-- Material for the task follows --
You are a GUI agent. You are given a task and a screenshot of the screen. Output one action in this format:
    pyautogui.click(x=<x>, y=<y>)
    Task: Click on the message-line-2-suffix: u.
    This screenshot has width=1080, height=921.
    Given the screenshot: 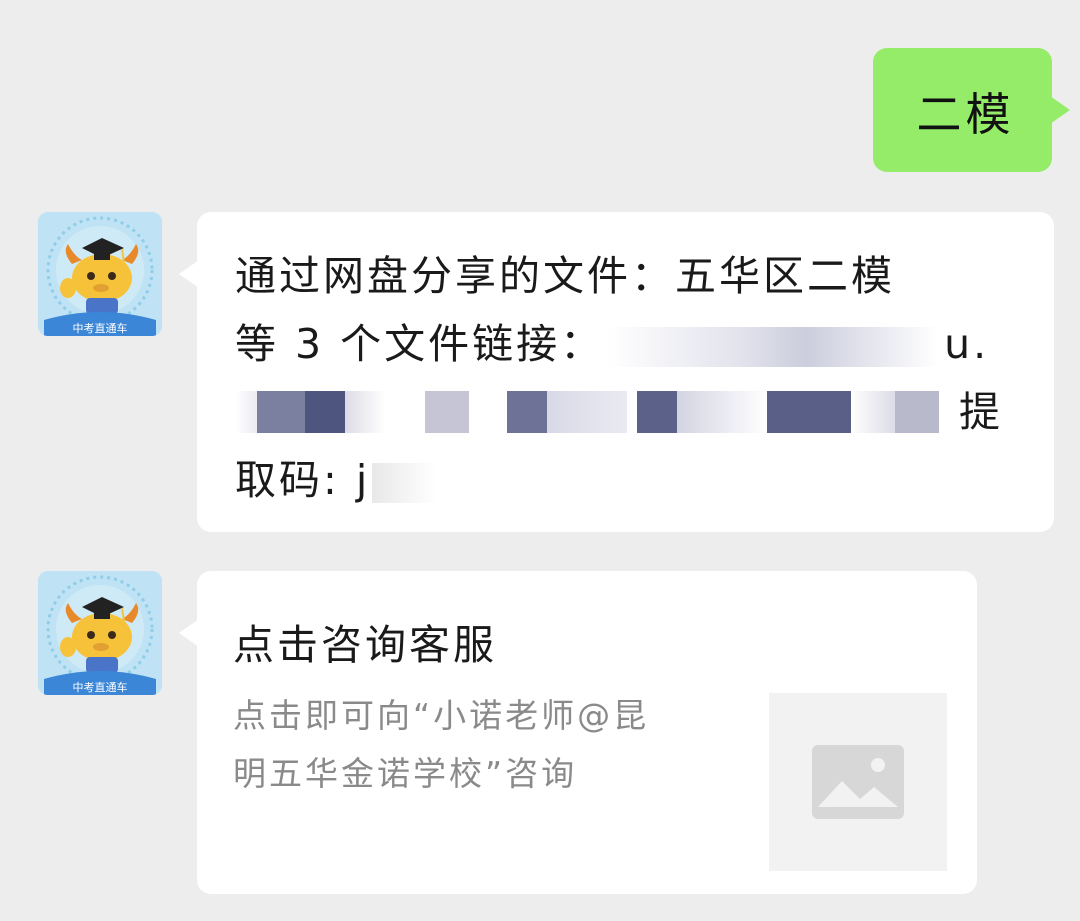 What is the action you would take?
    pyautogui.click(x=967, y=344)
-- Material for the task concluded --
**What is expected:** Lay out the data from its first line through the line containing "This screenshot has", inclusive, as a Markdown table with the columns Number and Record line, one row per line, blank lines left out.

**Answer to this problem:**
| Number | Record line |
|---|---|
| 1 | You are a GUI agent. You are given a task and a screenshot of the screen. Output one action in this format: |
| 2 |     pyautogui.click(x=<x>, y=<y>) |
| 3 |     Task: Click on the message-line-2-suffix: u. |
| 4 |     This screenshot has width=1080, height=921. |